Work to complete:
Reproduce, word for word, everything in the records from the line containing "Click the gray person avatar icon" down to the line containing "pyautogui.click(x=180, y=403)", with both of those lines included.

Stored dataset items
═══
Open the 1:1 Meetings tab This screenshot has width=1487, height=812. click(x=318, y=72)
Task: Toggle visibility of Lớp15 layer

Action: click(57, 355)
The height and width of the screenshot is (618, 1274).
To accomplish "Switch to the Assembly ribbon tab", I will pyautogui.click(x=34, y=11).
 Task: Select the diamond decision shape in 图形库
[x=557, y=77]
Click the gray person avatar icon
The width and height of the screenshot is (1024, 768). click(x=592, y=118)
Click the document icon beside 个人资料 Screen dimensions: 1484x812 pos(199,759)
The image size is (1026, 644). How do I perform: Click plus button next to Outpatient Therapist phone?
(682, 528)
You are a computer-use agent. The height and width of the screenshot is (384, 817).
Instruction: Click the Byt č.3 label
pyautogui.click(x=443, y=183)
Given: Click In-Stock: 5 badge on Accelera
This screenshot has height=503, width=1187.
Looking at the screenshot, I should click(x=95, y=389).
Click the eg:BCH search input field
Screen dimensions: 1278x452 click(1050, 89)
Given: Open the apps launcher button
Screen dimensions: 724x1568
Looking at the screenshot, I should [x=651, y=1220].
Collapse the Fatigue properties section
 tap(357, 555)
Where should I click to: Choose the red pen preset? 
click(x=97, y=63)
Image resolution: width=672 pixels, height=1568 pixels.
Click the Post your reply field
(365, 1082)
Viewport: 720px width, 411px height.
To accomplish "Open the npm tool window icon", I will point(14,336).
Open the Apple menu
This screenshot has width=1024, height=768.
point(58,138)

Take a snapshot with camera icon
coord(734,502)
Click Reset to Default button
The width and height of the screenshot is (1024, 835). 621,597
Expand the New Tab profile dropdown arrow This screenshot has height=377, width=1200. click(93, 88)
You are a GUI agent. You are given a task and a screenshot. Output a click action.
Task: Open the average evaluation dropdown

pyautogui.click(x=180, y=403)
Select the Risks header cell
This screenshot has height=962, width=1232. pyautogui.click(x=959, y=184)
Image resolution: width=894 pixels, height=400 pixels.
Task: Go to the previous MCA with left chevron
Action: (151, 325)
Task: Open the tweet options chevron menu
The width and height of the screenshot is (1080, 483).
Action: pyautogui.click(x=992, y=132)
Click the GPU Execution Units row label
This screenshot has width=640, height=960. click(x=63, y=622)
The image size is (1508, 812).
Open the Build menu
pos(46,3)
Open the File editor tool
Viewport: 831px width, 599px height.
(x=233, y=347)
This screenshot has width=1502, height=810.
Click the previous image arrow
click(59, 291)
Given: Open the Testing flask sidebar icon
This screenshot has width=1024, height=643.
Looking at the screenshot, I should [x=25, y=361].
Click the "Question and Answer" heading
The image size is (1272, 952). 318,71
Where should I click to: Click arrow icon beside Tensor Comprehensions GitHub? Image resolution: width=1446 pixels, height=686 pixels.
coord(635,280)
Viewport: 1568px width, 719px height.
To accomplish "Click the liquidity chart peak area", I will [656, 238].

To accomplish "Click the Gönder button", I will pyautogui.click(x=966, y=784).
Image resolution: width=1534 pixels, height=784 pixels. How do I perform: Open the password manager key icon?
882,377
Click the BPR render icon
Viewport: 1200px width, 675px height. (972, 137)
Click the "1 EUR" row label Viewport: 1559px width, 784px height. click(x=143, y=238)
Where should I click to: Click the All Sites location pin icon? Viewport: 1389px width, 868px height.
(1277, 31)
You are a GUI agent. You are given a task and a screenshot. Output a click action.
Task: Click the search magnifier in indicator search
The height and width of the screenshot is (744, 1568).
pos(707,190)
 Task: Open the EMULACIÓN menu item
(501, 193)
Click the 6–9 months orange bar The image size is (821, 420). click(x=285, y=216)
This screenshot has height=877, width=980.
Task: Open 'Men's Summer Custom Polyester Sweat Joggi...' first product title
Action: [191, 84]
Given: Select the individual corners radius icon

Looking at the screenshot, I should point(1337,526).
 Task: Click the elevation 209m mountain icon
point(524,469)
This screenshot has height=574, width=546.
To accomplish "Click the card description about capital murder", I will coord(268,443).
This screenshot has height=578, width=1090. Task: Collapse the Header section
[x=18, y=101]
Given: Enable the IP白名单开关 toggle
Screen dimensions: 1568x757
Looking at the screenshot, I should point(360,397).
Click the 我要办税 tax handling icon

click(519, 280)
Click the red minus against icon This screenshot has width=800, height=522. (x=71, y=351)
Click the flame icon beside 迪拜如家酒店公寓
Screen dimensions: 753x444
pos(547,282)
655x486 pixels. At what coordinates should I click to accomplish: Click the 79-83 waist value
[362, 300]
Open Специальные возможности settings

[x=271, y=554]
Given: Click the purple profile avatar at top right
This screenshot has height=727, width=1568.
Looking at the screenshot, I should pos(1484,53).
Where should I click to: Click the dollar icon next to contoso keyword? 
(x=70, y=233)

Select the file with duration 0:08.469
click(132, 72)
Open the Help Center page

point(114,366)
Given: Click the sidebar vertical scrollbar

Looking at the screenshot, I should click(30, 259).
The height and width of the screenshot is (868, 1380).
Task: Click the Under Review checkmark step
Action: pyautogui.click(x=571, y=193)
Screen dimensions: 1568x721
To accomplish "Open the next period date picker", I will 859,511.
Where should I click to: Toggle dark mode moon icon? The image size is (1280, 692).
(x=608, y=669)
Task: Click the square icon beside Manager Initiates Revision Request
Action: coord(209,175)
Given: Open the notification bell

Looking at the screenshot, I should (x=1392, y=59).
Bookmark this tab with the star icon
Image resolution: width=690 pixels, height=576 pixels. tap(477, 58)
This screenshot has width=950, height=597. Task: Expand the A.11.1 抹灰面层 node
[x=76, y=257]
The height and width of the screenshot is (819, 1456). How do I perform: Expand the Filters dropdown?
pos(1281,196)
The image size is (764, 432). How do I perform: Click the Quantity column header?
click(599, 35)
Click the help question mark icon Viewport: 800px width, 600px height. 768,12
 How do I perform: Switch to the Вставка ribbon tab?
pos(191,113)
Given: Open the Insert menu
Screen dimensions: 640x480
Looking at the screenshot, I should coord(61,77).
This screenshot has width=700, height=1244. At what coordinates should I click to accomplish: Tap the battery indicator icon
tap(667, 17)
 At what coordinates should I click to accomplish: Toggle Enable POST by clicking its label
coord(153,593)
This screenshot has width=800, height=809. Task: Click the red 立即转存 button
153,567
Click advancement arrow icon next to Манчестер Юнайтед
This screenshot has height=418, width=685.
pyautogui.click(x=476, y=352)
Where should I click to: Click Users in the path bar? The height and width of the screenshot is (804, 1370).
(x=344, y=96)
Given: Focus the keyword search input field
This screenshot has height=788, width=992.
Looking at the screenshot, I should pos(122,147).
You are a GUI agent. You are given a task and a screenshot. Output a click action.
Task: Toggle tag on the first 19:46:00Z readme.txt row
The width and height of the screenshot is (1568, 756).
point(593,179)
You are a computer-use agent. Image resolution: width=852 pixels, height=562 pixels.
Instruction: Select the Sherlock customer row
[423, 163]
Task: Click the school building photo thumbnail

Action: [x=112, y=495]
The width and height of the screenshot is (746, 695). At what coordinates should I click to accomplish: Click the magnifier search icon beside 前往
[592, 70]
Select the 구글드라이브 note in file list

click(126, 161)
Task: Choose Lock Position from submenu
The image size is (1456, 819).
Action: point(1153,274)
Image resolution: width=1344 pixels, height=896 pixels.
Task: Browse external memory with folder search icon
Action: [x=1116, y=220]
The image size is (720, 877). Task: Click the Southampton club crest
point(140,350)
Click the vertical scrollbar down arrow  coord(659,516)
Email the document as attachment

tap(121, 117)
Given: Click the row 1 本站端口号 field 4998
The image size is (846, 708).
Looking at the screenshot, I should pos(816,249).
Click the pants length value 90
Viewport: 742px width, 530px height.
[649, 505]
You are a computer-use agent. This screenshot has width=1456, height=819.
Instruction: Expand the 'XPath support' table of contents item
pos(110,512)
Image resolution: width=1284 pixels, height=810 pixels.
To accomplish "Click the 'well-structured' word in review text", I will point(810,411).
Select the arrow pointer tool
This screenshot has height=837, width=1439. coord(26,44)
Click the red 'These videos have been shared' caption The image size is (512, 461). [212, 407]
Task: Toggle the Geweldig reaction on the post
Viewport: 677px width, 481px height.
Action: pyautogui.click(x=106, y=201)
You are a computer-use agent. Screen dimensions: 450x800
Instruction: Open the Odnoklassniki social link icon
═══
The response:
Click the gray person avatar icon
The width and height of the screenshot is (1024, 768). click(x=592, y=118)
Click the document icon beside 个人资料 Screen dimensions: 1484x812 pos(199,759)
The image size is (1026, 644). How do I perform: Click plus button next to Outpatient Therapist phone?
(682, 528)
You are a computer-use agent. The height and width of the screenshot is (384, 817).
Instruction: Click the Byt č.3 label
pyautogui.click(x=443, y=183)
Given: Click In-Stock: 5 badge on Accelera
This screenshot has height=503, width=1187.
Looking at the screenshot, I should click(x=95, y=389).
Click the eg:BCH search input field
Screen dimensions: 1278x452 click(1050, 89)
Given: Open the apps launcher button
Screen dimensions: 724x1568
Looking at the screenshot, I should [x=651, y=1220].
Collapse the Fatigue properties section
 tap(357, 555)
Where should I click to: Choose the red pen preset? 
click(x=97, y=63)
Image resolution: width=672 pixels, height=1568 pixels.
Click the Post your reply field
(365, 1082)
Viewport: 720px width, 411px height.
To accomplish "Open the npm tool window icon", I will point(14,336).
Open the Apple menu
This screenshot has width=1024, height=768.
point(58,138)

Take a snapshot with camera icon
coord(734,502)
Click Reset to Default button
The width and height of the screenshot is (1024, 835). 621,597
Expand the New Tab profile dropdown arrow This screenshot has height=377, width=1200. click(93, 88)
You are a GUI agent. You are given a task and a screenshot. Output a click action.
Task: Open the average evaluation dropdown

pyautogui.click(x=180, y=403)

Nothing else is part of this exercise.